### Your task
The response must consist of every line of the listing, reproduced verbatim.

Record set Block Start

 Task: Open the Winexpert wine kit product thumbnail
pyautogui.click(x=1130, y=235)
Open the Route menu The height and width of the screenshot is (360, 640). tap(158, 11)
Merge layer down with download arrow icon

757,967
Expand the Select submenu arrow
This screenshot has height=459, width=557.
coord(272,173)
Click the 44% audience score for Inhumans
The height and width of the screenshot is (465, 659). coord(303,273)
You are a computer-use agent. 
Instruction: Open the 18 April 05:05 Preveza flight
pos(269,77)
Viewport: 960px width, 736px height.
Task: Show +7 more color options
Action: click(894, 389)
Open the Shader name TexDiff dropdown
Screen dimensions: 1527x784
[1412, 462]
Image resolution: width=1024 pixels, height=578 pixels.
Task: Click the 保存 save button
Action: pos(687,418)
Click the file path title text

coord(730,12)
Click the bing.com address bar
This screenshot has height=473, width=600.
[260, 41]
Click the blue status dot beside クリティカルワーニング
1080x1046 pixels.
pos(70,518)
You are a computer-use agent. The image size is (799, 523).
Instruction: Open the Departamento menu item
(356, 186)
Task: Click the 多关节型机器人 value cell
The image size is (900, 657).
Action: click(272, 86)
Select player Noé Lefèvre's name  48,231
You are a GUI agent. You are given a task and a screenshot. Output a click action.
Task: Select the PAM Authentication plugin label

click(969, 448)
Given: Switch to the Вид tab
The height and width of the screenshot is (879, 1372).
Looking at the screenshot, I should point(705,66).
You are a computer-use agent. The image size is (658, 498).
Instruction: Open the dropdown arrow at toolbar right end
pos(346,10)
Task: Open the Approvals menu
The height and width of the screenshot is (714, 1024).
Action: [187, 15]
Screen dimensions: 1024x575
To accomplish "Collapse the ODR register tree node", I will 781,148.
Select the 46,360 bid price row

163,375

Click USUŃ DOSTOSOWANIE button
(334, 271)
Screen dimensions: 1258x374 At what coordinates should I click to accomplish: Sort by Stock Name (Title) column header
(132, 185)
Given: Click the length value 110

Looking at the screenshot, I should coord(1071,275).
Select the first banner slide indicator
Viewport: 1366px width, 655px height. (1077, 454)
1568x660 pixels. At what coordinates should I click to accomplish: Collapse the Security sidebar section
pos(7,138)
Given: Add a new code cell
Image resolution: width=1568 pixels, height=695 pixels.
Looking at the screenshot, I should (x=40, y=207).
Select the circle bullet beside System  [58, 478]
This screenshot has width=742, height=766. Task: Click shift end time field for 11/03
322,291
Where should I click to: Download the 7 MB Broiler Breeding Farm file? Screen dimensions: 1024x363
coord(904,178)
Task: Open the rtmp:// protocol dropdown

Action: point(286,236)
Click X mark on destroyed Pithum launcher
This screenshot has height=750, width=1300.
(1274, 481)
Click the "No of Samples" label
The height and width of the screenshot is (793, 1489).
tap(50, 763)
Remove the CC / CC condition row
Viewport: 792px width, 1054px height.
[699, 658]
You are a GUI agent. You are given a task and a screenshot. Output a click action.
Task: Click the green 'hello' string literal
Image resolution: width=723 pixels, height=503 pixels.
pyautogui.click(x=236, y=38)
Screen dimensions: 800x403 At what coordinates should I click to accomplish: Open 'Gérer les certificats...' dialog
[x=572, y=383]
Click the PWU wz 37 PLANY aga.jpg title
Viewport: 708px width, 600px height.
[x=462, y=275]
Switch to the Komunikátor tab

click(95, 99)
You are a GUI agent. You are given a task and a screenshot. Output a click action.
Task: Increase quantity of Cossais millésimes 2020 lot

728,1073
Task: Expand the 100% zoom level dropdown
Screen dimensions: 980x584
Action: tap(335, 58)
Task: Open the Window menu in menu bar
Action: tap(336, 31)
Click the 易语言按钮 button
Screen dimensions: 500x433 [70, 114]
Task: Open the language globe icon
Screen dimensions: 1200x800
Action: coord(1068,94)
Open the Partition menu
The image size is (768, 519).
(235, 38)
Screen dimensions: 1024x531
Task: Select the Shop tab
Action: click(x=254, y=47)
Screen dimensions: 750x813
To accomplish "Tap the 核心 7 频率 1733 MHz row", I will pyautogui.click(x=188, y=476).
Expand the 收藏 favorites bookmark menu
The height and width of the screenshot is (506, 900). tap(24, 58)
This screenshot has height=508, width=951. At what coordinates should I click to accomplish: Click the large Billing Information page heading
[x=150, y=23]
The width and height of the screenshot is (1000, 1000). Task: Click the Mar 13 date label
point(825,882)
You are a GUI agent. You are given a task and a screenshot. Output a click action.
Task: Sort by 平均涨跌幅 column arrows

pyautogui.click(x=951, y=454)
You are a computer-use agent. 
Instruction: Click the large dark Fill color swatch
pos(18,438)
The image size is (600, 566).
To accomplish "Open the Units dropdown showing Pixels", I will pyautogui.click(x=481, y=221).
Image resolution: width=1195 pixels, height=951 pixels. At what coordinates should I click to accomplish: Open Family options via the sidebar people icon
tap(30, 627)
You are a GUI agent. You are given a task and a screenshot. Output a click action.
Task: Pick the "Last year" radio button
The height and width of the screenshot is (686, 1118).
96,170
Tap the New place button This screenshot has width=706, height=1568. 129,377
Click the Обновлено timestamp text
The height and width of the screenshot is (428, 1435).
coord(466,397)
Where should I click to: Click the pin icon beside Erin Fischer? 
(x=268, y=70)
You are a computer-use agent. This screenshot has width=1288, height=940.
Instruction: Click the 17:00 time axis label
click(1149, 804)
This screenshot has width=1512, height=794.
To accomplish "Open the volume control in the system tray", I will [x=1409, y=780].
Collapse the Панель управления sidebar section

Record set Block End

### Solved problem
 Task: Open the Winexpert wine kit product thumbnail
pyautogui.click(x=1130, y=235)
Open the Route menu The height and width of the screenshot is (360, 640). tap(158, 11)
Merge layer down with download arrow icon

757,967
Expand the Select submenu arrow
This screenshot has height=459, width=557.
coord(272,173)
Click the 44% audience score for Inhumans
The height and width of the screenshot is (465, 659). coord(303,273)
You are a computer-use agent. 
Instruction: Open the 18 April 05:05 Preveza flight
pos(269,77)
Viewport: 960px width, 736px height.
Task: Show +7 more color options
Action: click(894, 389)
Open the Shader name TexDiff dropdown
Screen dimensions: 1527x784
[1412, 462]
Image resolution: width=1024 pixels, height=578 pixels.
Task: Click the 保存 save button
Action: pos(687,418)
Click the file path title text

coord(730,12)
Click the bing.com address bar
This screenshot has height=473, width=600.
[260, 41]
Click the blue status dot beside クリティカルワーニング
1080x1046 pixels.
pos(70,518)
You are a computer-use agent. The image size is (799, 523).
Instruction: Open the Departamento menu item
(356, 186)
Task: Click the 多关节型机器人 value cell
The image size is (900, 657).
Action: click(272, 86)
Select player Noé Lefèvre's name  48,231
You are a GUI agent. You are given a task and a screenshot. Output a click action.
Task: Select the PAM Authentication plugin label

click(969, 448)
Given: Switch to the Вид tab
The height and width of the screenshot is (879, 1372).
Looking at the screenshot, I should point(705,66).
You are a computer-use agent. The image size is (658, 498).
Instruction: Open the dropdown arrow at toolbar right end
pos(346,10)
Task: Open the Approvals menu
The height and width of the screenshot is (714, 1024).
Action: [187, 15]
Screen dimensions: 1024x575
To accomplish "Collapse the ODR register tree node", I will 781,148.
Select the 46,360 bid price row

163,375

Click USUŃ DOSTOSOWANIE button
(334, 271)
Screen dimensions: 1258x374 At what coordinates should I click to accomplish: Sort by Stock Name (Title) column header
(132, 185)
Given: Click the length value 110

Looking at the screenshot, I should coord(1071,275).
Select the first banner slide indicator
Viewport: 1366px width, 655px height. (1077, 454)
1568x660 pixels. At what coordinates should I click to accomplish: Collapse the Security sidebar section
pos(7,138)
Given: Add a new code cell
Image resolution: width=1568 pixels, height=695 pixels.
Looking at the screenshot, I should (x=40, y=207).
Select the circle bullet beside System  [58, 478]
This screenshot has width=742, height=766. Task: Click shift end time field for 11/03
322,291
Where should I click to: Download the 7 MB Broiler Breeding Farm file? Screen dimensions: 1024x363
coord(904,178)
Task: Open the rtmp:// protocol dropdown

Action: point(286,236)
Click X mark on destroyed Pithum launcher
This screenshot has height=750, width=1300.
(1274, 481)
Click the "No of Samples" label
The height and width of the screenshot is (793, 1489).
tap(50, 763)
Remove the CC / CC condition row
Viewport: 792px width, 1054px height.
[699, 658]
You are a GUI agent. You are given a task and a screenshot. Output a click action.
Task: Click the green 'hello' string literal
Image resolution: width=723 pixels, height=503 pixels.
pyautogui.click(x=236, y=38)
Screen dimensions: 800x403 At what coordinates should I click to accomplish: Open 'Gérer les certificats...' dialog
[x=572, y=383]
Click the PWU wz 37 PLANY aga.jpg title
Viewport: 708px width, 600px height.
[x=462, y=275]
Switch to the Komunikátor tab

click(95, 99)
You are a GUI agent. You are given a task and a screenshot. Output a click action.
Task: Increase quantity of Cossais millésimes 2020 lot

728,1073
Task: Expand the 100% zoom level dropdown
Screen dimensions: 980x584
Action: tap(335, 58)
Task: Open the Window menu in menu bar
Action: tap(336, 31)
Click the 易语言按钮 button
Screen dimensions: 500x433 [70, 114]
Task: Open the language globe icon
Screen dimensions: 1200x800
Action: coord(1068,94)
Open the Partition menu
The image size is (768, 519).
(235, 38)
Screen dimensions: 1024x531
Task: Select the Shop tab
Action: click(x=254, y=47)
Screen dimensions: 750x813
To accomplish "Tap the 核心 7 频率 1733 MHz row", I will pyautogui.click(x=188, y=476).
Expand the 收藏 favorites bookmark menu
The height and width of the screenshot is (506, 900). tap(24, 58)
This screenshot has height=508, width=951. At what coordinates should I click to accomplish: Click the large Billing Information page heading
[x=150, y=23]
The width and height of the screenshot is (1000, 1000). Task: Click the Mar 13 date label
point(825,882)
You are a GUI agent. You are given a task and a screenshot. Output a click action.
Task: Sort by 平均涨跌幅 column arrows

pyautogui.click(x=951, y=454)
You are a computer-use agent. 
Instruction: Click the large dark Fill color swatch
pos(18,438)
The image size is (600, 566).
To accomplish "Open the Units dropdown showing Pixels", I will pyautogui.click(x=481, y=221).
Image resolution: width=1195 pixels, height=951 pixels. At what coordinates should I click to accomplish: Open Family options via the sidebar people icon
tap(30, 627)
You are a GUI agent. You are given a task and a screenshot. Output a click action.
Task: Pick the "Last year" radio button
The height and width of the screenshot is (686, 1118).
96,170
Tap the New place button This screenshot has width=706, height=1568. 129,377
Click the Обновлено timestamp text
The height and width of the screenshot is (428, 1435).
coord(466,397)
Where should I click to: Click the pin icon beside Erin Fischer? 
(x=268, y=70)
You are a computer-use agent. This screenshot has width=1288, height=940.
Instruction: Click the 17:00 time axis label
click(1149, 804)
This screenshot has width=1512, height=794.
To accomplish "Open the volume control in the system tray", I will [x=1409, y=780].
Collapse the Панель управления sidebar section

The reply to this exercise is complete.